*** DATA EXCERPTS ***
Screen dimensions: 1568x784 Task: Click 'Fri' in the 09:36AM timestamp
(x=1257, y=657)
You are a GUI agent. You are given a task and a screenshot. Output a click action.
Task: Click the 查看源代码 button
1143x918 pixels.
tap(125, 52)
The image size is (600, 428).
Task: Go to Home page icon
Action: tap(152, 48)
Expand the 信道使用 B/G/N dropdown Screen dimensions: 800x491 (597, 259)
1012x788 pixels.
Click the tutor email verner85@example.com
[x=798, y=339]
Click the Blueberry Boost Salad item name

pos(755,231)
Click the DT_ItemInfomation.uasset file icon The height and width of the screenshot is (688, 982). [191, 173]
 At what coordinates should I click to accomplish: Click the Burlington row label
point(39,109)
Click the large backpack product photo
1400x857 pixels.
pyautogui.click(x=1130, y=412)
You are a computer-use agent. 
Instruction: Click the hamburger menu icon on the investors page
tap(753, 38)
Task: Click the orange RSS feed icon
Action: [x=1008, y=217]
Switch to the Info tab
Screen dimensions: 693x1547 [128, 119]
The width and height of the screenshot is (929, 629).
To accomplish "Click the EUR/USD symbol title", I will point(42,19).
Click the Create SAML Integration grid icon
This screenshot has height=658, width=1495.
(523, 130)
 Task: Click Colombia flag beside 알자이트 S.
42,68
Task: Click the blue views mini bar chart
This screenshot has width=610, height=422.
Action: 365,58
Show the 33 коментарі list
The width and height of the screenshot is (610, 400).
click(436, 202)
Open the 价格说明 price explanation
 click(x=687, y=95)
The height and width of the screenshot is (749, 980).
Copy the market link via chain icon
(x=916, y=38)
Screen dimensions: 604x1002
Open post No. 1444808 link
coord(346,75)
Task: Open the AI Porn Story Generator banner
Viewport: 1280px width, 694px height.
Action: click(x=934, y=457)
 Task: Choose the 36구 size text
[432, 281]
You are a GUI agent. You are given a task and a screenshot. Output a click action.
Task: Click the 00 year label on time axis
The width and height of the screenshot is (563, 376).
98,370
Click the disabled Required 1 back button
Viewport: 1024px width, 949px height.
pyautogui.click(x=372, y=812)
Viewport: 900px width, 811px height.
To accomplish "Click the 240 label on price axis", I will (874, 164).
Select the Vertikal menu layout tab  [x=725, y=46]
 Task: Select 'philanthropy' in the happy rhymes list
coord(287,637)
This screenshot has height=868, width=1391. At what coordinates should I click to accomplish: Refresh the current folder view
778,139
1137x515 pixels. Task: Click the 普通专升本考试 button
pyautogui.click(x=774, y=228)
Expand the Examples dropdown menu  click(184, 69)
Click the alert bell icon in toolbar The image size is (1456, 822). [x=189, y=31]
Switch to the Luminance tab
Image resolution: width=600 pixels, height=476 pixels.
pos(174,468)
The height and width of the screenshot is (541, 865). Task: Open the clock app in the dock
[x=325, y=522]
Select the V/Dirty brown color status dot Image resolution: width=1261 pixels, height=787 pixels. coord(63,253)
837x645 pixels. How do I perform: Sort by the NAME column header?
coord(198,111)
*** End of DATA EXCERPTS ***
Output an exact copy of the listing.

PROBLEM SOLUTION:
Screen dimensions: 1568x784 Task: Click 'Fri' in the 09:36AM timestamp
(x=1257, y=657)
You are a GUI agent. You are given a task and a screenshot. Output a click action.
Task: Click the 查看源代码 button
1143x918 pixels.
tap(125, 52)
The image size is (600, 428).
Task: Go to Home page icon
Action: tap(152, 48)
Expand the 信道使用 B/G/N dropdown Screen dimensions: 800x491 (597, 259)
1012x788 pixels.
Click the tutor email verner85@example.com
[x=798, y=339]
Click the Blueberry Boost Salad item name

pos(755,231)
Click the DT_ItemInfomation.uasset file icon The height and width of the screenshot is (688, 982). [191, 173]
 At what coordinates should I click to accomplish: Click the Burlington row label
point(39,109)
Click the large backpack product photo
1400x857 pixels.
pyautogui.click(x=1130, y=412)
You are a computer-use agent. 
Instruction: Click the hamburger menu icon on the investors page
tap(753, 38)
Task: Click the orange RSS feed icon
Action: [x=1008, y=217]
Switch to the Info tab
Screen dimensions: 693x1547 [128, 119]
The width and height of the screenshot is (929, 629).
To accomplish "Click the EUR/USD symbol title", I will point(42,19).
Click the Create SAML Integration grid icon
This screenshot has height=658, width=1495.
(523, 130)
 Task: Click Colombia flag beside 알자이트 S.
42,68
Task: Click the blue views mini bar chart
This screenshot has width=610, height=422.
Action: 365,58
Show the 33 коментарі list
The width and height of the screenshot is (610, 400).
click(436, 202)
Open the 价格说明 price explanation
 click(x=687, y=95)
The height and width of the screenshot is (749, 980).
Copy the market link via chain icon
(x=916, y=38)
Screen dimensions: 604x1002
Open post No. 1444808 link
coord(346,75)
Task: Open the AI Porn Story Generator banner
Viewport: 1280px width, 694px height.
Action: click(x=934, y=457)
 Task: Choose the 36구 size text
[432, 281]
You are a GUI agent. You are given a task and a screenshot. Output a click action.
Task: Click the 00 year label on time axis
The width and height of the screenshot is (563, 376).
98,370
Click the disabled Required 1 back button
Viewport: 1024px width, 949px height.
pyautogui.click(x=372, y=812)
Viewport: 900px width, 811px height.
To accomplish "Click the 240 label on price axis", I will (874, 164).
Select the Vertikal menu layout tab  [x=725, y=46]
 Task: Select 'philanthropy' in the happy rhymes list
coord(287,637)
This screenshot has height=868, width=1391. At what coordinates should I click to accomplish: Refresh the current folder view
778,139
1137x515 pixels. Task: Click the 普通专升本考试 button
pyautogui.click(x=774, y=228)
Expand the Examples dropdown menu  click(184, 69)
Click the alert bell icon in toolbar The image size is (1456, 822). [x=189, y=31]
Switch to the Luminance tab
Image resolution: width=600 pixels, height=476 pixels.
pos(174,468)
The height and width of the screenshot is (541, 865). Task: Open the clock app in the dock
[x=325, y=522]
Select the V/Dirty brown color status dot Image resolution: width=1261 pixels, height=787 pixels. coord(63,253)
837x645 pixels. How do I perform: Sort by the NAME column header?
coord(198,111)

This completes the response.